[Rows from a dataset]
======

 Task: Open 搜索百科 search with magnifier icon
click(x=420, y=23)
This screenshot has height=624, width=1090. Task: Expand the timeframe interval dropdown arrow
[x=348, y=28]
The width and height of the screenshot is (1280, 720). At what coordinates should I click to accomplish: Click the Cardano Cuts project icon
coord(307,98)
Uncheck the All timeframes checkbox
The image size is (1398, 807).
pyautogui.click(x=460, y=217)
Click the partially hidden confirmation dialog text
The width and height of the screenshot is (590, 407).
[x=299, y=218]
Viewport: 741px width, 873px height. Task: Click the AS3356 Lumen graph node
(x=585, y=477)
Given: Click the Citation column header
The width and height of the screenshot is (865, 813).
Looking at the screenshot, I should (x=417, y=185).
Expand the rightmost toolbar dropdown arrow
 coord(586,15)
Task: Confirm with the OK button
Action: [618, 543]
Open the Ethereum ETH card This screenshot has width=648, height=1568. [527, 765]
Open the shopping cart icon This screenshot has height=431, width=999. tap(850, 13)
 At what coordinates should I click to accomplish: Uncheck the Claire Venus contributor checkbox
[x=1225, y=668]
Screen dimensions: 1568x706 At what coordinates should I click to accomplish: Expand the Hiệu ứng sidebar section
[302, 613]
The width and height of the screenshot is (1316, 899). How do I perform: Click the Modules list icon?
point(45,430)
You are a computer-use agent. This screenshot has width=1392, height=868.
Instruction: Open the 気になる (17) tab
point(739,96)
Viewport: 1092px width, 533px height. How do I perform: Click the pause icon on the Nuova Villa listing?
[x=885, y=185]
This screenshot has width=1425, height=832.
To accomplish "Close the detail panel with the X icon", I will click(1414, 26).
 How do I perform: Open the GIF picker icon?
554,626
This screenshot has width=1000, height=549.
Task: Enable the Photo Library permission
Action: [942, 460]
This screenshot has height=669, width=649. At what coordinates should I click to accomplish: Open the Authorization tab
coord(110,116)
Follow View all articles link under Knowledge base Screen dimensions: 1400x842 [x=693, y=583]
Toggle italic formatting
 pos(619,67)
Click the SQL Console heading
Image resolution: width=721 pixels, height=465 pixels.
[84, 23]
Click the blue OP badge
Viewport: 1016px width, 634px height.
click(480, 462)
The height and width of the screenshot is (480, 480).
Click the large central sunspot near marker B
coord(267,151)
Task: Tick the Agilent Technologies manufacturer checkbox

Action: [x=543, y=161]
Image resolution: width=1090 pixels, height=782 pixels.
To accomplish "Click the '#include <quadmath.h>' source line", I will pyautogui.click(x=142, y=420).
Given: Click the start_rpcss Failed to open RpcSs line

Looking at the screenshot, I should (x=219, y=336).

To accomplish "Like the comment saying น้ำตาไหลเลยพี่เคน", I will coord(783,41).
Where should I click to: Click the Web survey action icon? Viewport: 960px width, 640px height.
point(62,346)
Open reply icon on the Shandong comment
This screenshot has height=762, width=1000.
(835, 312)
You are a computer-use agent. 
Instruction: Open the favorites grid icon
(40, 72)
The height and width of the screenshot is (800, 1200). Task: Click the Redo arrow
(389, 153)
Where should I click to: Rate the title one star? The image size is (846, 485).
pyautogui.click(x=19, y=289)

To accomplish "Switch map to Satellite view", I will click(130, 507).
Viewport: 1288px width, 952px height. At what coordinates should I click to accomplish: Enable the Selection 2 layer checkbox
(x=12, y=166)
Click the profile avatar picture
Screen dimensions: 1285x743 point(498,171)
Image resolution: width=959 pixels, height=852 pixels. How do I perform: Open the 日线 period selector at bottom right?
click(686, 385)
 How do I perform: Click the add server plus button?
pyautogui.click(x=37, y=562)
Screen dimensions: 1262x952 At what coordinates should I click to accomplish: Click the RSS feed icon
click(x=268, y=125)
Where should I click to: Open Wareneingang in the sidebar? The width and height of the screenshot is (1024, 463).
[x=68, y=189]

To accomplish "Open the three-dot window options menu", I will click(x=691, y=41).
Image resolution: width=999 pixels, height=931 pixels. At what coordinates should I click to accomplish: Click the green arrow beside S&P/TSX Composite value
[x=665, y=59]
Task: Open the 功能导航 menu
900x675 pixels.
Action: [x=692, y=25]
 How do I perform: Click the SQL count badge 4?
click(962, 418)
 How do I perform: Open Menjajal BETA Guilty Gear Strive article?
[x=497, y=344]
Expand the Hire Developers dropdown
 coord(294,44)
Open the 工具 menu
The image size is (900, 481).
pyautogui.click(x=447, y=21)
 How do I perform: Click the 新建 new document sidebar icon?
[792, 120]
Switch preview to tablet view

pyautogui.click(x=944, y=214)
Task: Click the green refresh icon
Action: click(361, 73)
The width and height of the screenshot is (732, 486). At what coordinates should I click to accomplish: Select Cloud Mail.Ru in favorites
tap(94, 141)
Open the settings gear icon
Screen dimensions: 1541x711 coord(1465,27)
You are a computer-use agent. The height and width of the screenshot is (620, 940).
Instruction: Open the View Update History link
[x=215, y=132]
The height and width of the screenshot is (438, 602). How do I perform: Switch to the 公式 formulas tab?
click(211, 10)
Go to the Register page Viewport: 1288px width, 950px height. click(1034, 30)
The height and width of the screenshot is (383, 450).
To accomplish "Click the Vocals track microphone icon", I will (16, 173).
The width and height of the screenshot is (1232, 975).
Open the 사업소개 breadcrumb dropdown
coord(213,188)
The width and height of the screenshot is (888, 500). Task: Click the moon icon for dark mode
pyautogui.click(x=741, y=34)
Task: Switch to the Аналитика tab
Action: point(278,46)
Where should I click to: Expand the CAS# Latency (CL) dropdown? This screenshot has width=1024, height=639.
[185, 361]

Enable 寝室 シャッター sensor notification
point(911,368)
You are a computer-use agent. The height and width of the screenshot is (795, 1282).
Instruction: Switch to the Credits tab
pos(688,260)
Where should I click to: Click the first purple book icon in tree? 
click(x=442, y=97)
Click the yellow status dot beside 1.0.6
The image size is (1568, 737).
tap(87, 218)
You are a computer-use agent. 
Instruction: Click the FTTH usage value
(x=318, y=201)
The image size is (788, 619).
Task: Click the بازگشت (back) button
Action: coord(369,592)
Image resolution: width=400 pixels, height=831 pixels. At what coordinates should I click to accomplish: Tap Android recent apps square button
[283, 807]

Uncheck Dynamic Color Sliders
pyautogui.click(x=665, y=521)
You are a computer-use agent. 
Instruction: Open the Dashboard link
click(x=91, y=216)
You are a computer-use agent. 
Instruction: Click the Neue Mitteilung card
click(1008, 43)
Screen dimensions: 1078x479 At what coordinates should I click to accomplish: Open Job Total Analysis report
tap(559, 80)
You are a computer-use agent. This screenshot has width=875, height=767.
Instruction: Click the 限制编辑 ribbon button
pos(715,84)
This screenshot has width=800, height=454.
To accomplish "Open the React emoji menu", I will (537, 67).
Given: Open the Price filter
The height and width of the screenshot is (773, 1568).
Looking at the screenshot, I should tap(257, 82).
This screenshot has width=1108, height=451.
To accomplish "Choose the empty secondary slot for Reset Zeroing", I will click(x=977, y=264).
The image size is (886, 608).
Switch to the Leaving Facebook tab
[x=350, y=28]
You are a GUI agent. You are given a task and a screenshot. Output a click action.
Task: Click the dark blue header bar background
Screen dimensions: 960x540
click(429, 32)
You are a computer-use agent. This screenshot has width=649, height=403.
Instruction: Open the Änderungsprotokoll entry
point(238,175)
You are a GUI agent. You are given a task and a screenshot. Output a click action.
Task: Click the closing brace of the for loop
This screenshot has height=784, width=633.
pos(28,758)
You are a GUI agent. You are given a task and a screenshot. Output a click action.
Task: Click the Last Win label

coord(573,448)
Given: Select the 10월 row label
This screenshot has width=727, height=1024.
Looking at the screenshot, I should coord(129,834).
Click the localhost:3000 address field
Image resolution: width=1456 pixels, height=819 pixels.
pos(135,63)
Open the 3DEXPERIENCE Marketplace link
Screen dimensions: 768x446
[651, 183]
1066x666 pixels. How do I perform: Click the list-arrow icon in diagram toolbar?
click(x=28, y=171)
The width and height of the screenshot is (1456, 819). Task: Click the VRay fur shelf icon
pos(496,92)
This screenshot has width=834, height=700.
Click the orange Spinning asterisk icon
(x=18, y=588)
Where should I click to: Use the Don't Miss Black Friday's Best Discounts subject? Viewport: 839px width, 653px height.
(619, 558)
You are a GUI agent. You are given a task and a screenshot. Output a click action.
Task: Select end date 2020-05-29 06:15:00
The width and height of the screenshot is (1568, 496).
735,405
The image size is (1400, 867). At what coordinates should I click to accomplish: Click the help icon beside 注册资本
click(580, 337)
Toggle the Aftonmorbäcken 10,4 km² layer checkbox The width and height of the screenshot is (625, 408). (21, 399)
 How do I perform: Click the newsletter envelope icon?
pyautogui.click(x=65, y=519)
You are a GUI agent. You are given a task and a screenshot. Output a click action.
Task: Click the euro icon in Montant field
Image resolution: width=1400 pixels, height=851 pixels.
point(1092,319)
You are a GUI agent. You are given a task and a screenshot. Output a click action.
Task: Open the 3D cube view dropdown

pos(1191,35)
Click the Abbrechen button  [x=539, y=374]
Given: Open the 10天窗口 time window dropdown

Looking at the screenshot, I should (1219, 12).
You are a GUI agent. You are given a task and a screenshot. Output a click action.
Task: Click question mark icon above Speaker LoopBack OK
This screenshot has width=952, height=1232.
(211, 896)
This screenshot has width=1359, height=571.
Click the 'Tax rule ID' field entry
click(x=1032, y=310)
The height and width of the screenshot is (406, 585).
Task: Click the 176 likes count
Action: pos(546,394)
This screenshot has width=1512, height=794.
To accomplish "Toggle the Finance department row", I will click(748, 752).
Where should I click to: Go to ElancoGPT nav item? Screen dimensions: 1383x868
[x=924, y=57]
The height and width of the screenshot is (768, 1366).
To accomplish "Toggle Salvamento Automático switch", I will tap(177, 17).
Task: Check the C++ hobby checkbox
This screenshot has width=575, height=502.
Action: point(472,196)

======

▶ WHAT IS ASKED: Reproduce word for word the part of the entries that opens with the line containing "Open the 工具 menu" and closes with the line containing "[x=215, y=132]".

▶ SOLUTION FOR THIS PROBLEM:
Open the 工具 menu
The image size is (900, 481).
pyautogui.click(x=447, y=21)
 How do I perform: Click the 新建 new document sidebar icon?
[792, 120]
Switch preview to tablet view

pyautogui.click(x=944, y=214)
Task: Click the green refresh icon
Action: click(361, 73)
The width and height of the screenshot is (732, 486). At what coordinates should I click to accomplish: Select Cloud Mail.Ru in favorites
tap(94, 141)
Open the settings gear icon
Screen dimensions: 1541x711 coord(1465,27)
You are a computer-use agent. The height and width of the screenshot is (620, 940).
Instruction: Open the View Update History link
[x=215, y=132]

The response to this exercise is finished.